Can The U.S. Outlaw OPEC+?

Ever since the first oil price crisis in 1973 there have been numerous ideas bruited about to ‘defeat’ or counter OPEC, from lawsuits against their uncompetitive behavior to philosopher Gallagher (of Sledgeomatic fame) proposing to drill a well through the earth and suck the oil out of the Middle East. On a more serious note, the idea that military action might be taken to force oil exporting countries to sell us oil was allegedly discussed in 1973 by U.S. officials, although it is difficult to know how seriously. Other ideas, such as withholding wheat exports, selling import ‘tickets’ to exporters for the right to sell oil in the U.S., and even a cartel of oil importing nations were all discussed but not adopted.

(The International Energy Agency, now primarily known for its research, was formed to counter a possible new embargo by requiring members to share their oil, making it harder to target a specific country with sanctions. Since that time, the biggest ‘embargoes’ have been by consumers against Iraq and Iran.)

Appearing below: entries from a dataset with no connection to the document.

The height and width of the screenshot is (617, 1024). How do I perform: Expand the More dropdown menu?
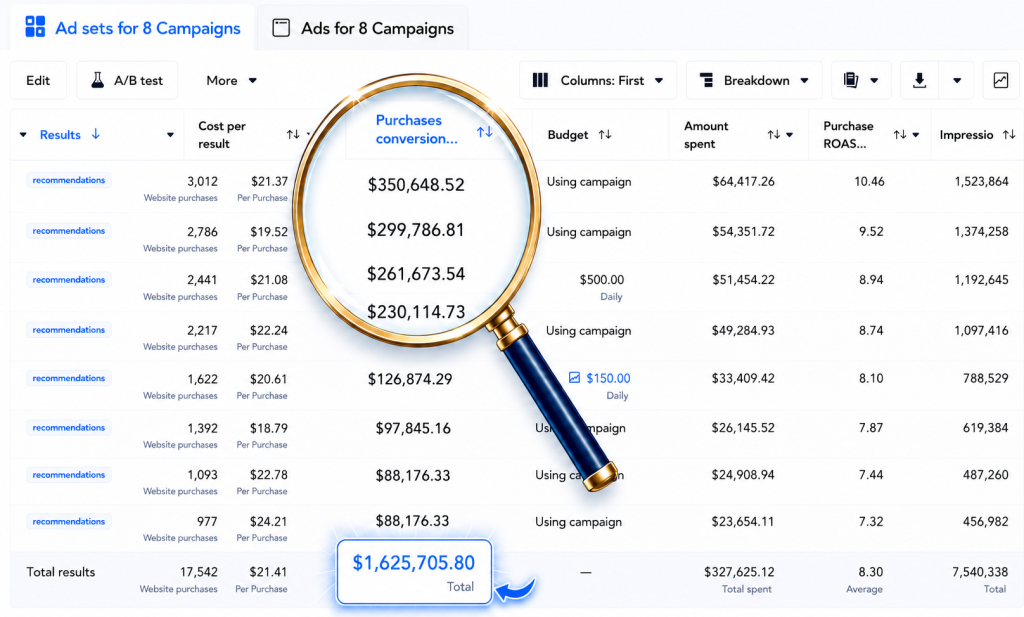tap(231, 80)
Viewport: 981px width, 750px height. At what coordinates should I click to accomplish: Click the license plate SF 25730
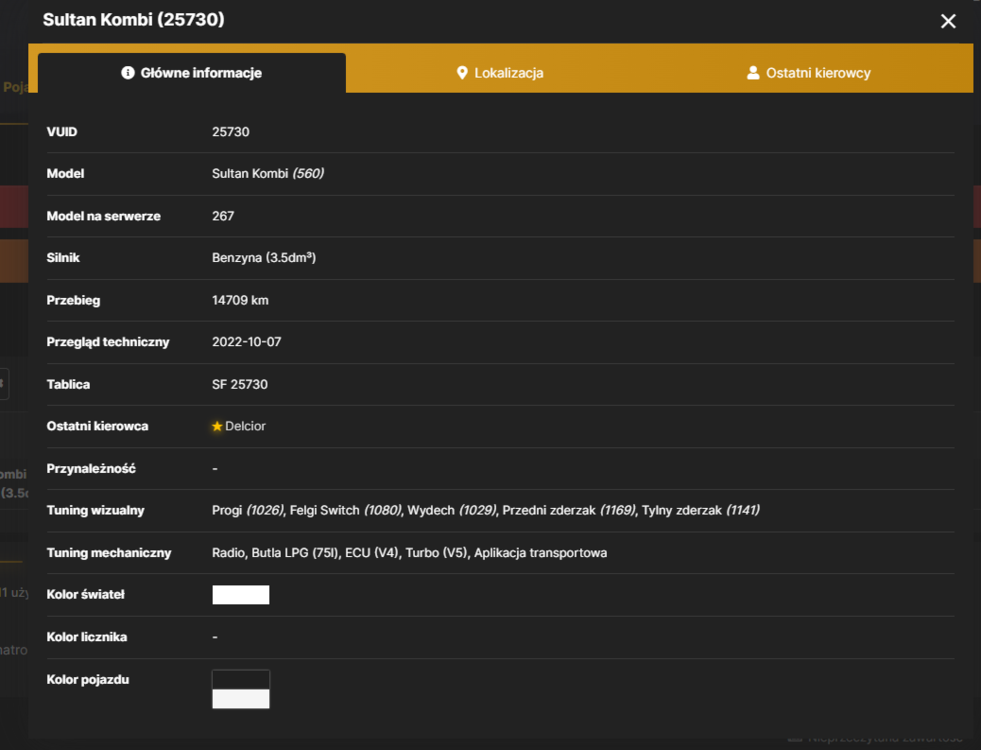(240, 384)
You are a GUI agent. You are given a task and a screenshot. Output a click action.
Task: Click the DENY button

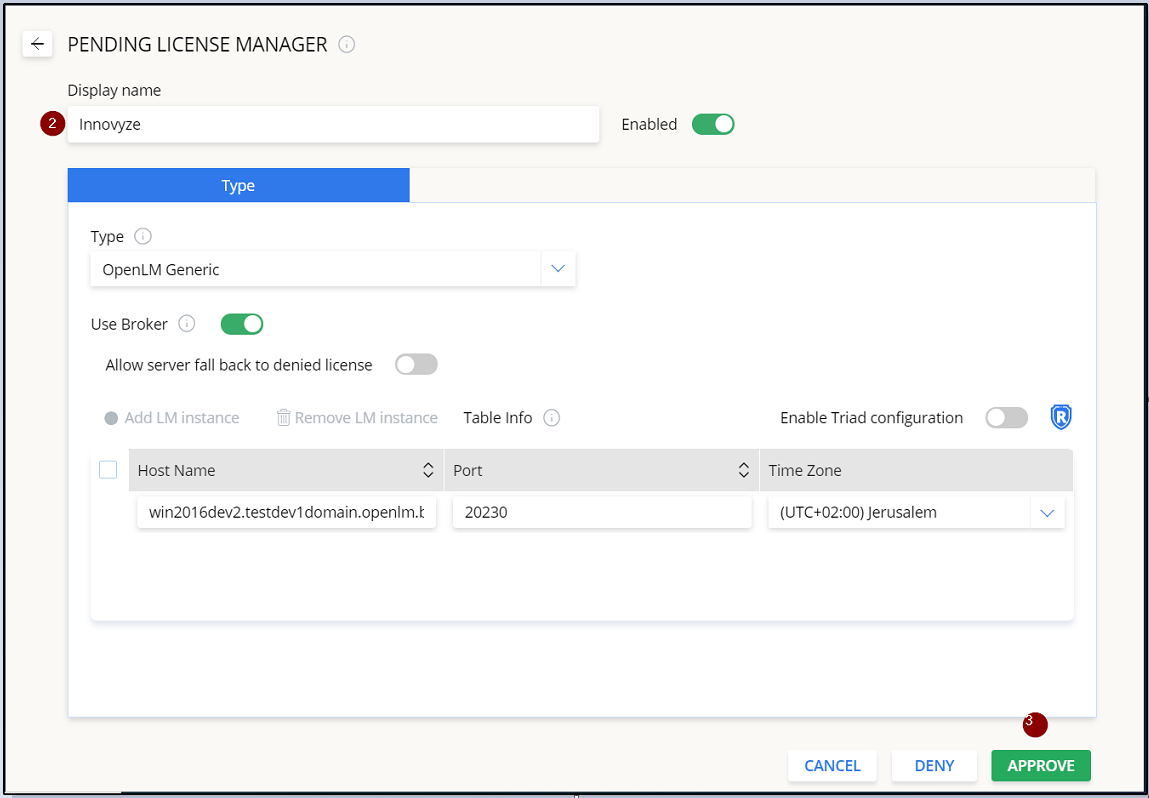pos(934,765)
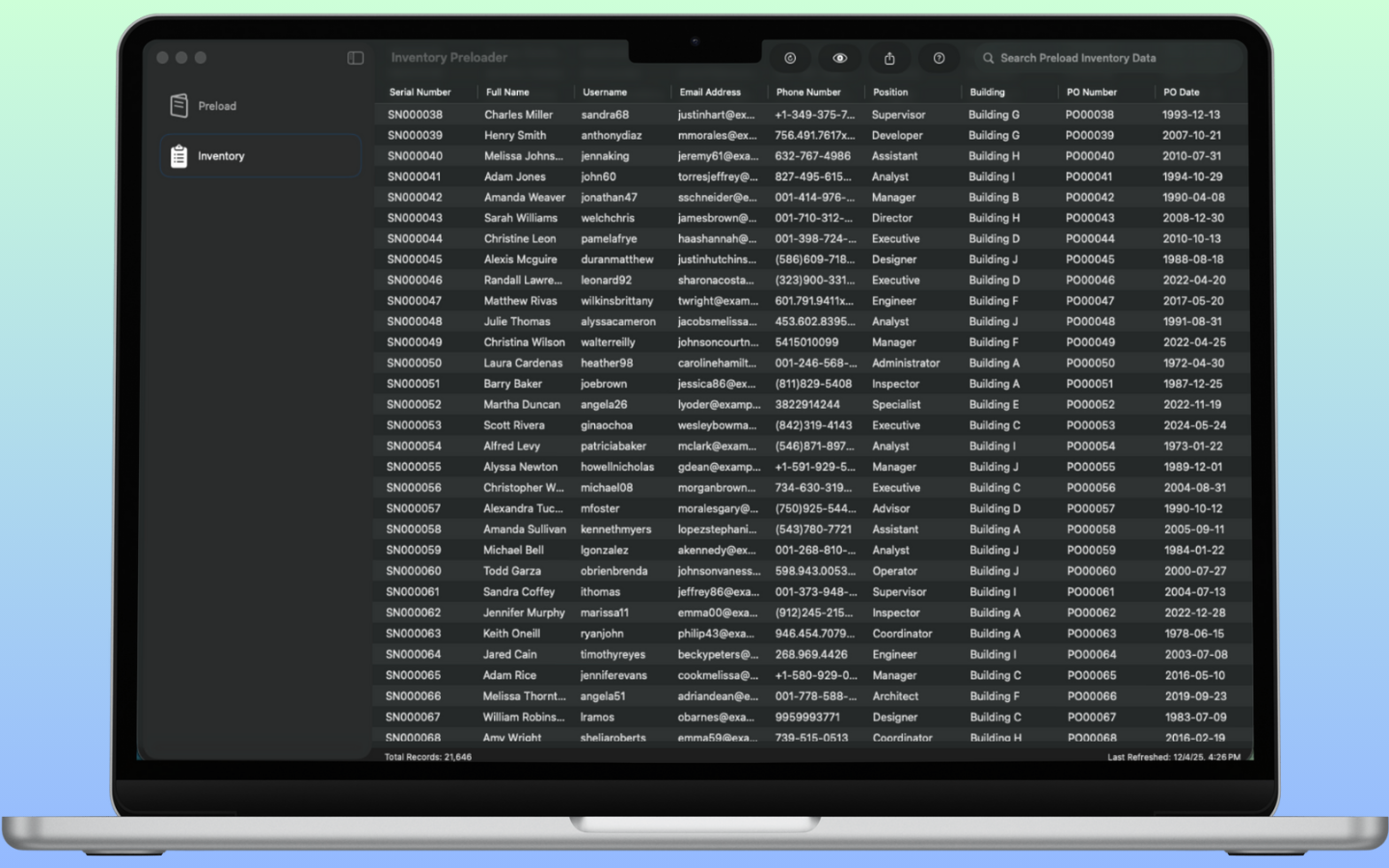The image size is (1389, 868).
Task: Click email cell in Adam Jones row
Action: 717,177
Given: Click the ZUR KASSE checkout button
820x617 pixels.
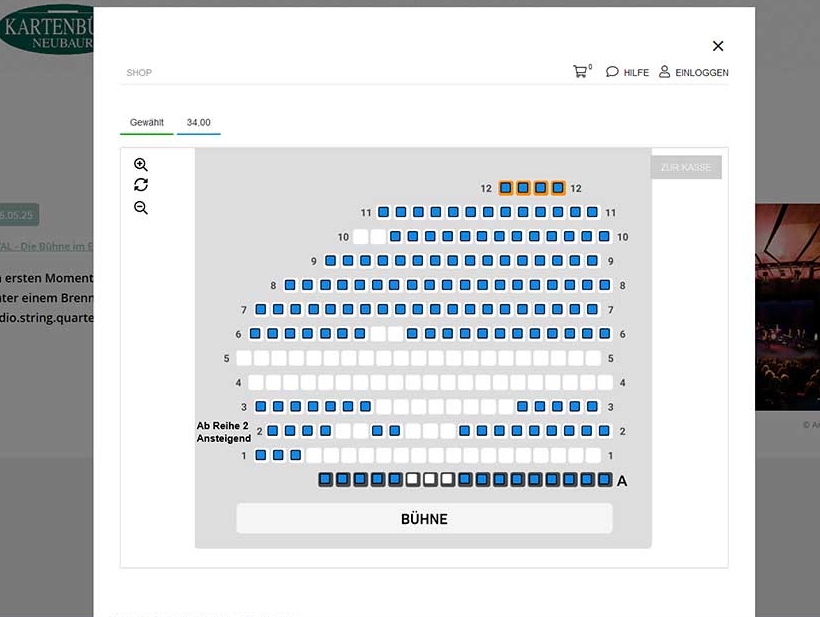Looking at the screenshot, I should point(686,167).
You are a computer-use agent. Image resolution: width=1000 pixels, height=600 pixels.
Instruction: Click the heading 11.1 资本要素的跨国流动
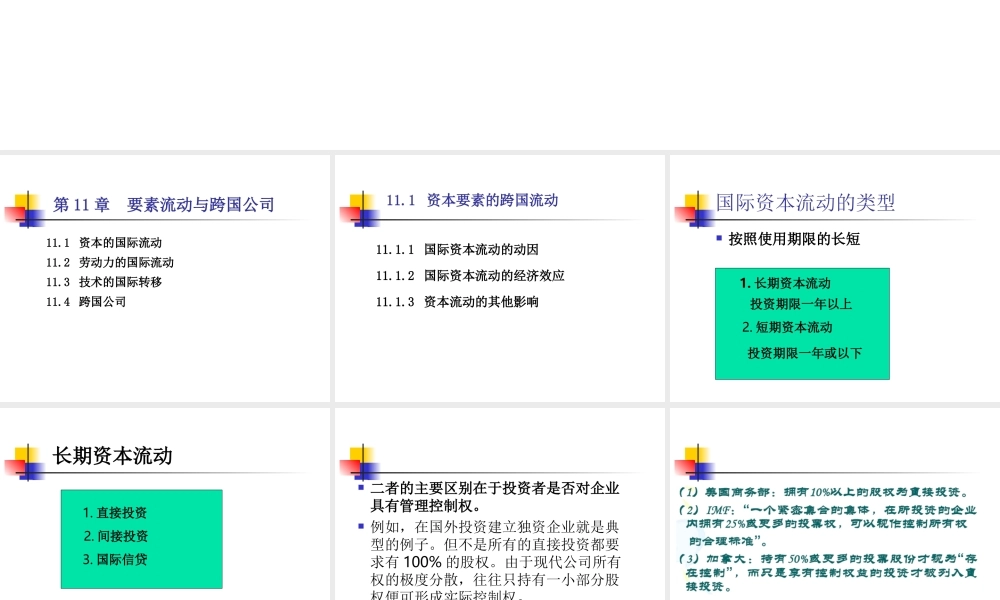point(471,201)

Currently, the Congress is considering a bill called “No Oil Producing and Exporting Cartels” that would, um, outlaw coordination among oil exporters, presumably to bring prices down. It reminds me of two International Energy Forums I attended, in Riyadh in 2000 and in Tokyo in 2002, where two different U.S. energy secretaries lectured the assembled ministers that free markets were needed to stabilize oil prices. (By which they obviously meant ‘reduce’ prices.) Both times I explained that commodity prices are naturally volatile and added that there was no such thing as a free market: it’s a theoretical construct. This was especially poignant in 2002, since the U.S. had just announced restrictions on steel imports in support of the domestic industry. (Translation: raise prices.)

Which highlights the peculiarity of the U.S. political economy with regard to anti-competitive behavior and the Sherman Anti-Trust Act, spurred in part by the Standard Oil Trust. That company was broken into component parts and the U.S. oil industry has ever since had a fairly high degree of competition—although it varies by time and place.

So, the U.S. has a history of opposing price-stabilizing, anti-competitive, cooperation amongst oil producers, right? Well, funny thing about that. The Texas Railroad Commission was empowered to regulate oil and natural gas production in the state, initially focusing on safety and conservation but in 1930, at the height of the Great Depression, it began pro-rating production, that is, requiring oil producers to cut back in order to balance the market. (Translation: raise prices.) It literally did what OPEC+ is doing without political or legal repercussions.

They were joined in 1935 by six other states who formed the Interstate Oil and Gas Compact Commission because they were “Faced with unregulated petroleum overproduction and the resulting waste, the states endorsed and Congress ratified a compact to take control of the issues.”[i] Translation: prices were too low.

And truth be told, the U.S. has a long history of manipulating markets. In fact, FDR moved to support the prices of many commodities, especially in the agricultural sector, and those programs lasted for decades. I already mentioned the 2002 steel tariffs—which apparently didn’t encourage steel users to ask Congress for a “Stop the Steel Steal” law.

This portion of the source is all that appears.